J'avais pris la route, suivant le macadam des yeux. Longtemps.
J'étais arrivé, trouvant place sur le parking.
J'étais entré dans une chambre, ne reconnaissant pas mon ami. Je m'étais trompé de chambre.
J'étais allé dans la suivante. Je m'étais trompé d'étage.
Je finis par arriver, me rendant compte en voyant fleurs, chocolats et bouquins posés sur la table de chevet, que j'étais venu les mains vides. Je ne m'en offusquai pas. Je n'y avais pas pensé.
Je me demandais juste, regardant les fils  qui reliaient Rod à des machines sur quoi débouchaient au juste les miens. Ce qui les alimentait.
Je haussai les épaules de l'intérieur, me répondant que ça ne devait pas déboucher sur  grand chose, chassant cette idée vide, regardant l'ami qui dormait, observant sa respiration, le trouvant calme et tranquille, finalement, me demandant si ça faisait cela, passer à deux doigts de la fin.
Je n'osais pas le sortir de là, et finalement, je ne disais rien.
J'étais reparti dans l'examen de par la plomberie.
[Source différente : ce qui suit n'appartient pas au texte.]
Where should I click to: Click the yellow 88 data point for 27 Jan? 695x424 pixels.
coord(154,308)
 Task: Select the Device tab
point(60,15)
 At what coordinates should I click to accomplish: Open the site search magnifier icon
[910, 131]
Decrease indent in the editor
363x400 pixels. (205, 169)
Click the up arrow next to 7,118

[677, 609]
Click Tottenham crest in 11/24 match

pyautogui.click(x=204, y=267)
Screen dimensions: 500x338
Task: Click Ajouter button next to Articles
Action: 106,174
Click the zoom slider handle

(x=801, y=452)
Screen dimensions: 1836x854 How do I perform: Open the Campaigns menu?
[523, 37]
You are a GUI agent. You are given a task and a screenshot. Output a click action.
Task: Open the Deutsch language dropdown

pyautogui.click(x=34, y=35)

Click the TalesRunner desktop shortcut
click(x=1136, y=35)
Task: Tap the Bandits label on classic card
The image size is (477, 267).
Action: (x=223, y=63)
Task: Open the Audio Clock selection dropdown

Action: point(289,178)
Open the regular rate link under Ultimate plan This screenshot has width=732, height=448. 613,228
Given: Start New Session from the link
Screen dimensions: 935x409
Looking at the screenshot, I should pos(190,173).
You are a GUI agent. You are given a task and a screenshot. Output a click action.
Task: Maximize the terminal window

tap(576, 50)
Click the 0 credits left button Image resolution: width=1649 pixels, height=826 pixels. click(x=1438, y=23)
Cela me glaçait, mais peut-être était-ce le fait de me retrouver dans un hôpital ?
Je n'étais en outre pas doué pour la visite. Je ne savais ni quoi dire ni quoi faire ni comment me comporter. Je me dandinais, comme perdu dans ma carcasse, comme si ce corps qui était le mien était finalement devenu bien trop grand pour moi. Je me paumais là-dedans, tour à tour trop grand, trop petit, trop gros, trop maigre. Pour un peu, je me serais allongé moi aussi. J'aurais demandé à ce qu'on me branche sur quelque chose. J'aurais écouté le bip bip.
J'étais content que Rodolphe dorme car je n'étais pas obligé de sourire, de trouver des mots, mots qui ne venaient pas, qui ne venaient jamais au moment qu'il faut disons, puisqu'en général, ils me venaient par la suite, lorsque je me retrouvais seul.
Je fus soudain assez pressé de partir.
Je fermai les yeux en posant une fesse sur un fauteuil noir et m'arriva dans la gorge une bouffée sèche en même temps qu'apparaissait la vision d'un robinet tout bancal et surtout complètement rouillé. Le genre qu'on n'oserait pas actionner de crainte de le voir récalcitrer puis tomber en poussière. Voire en cendre.
J'avance dans la vie comme un étranger à tout à commencer par être étranger à moi-même.
J'en ai fait une sorte d'esthétique mais elle me contraint de forcer sur les nerfs.
Je suis aussi de ceux qui pensent qu'une journée, c'est bien plus que vingt-quatre heures. Ou plutôt, qui pensent que vingt-quatre heures, c'est vachement long. Et souvent, vachement trop.
Rodolphe a fini par émerger et m'a demandé si ça allait.
Je ne trouvai pas incongru que les rôles soient à ce point inversés.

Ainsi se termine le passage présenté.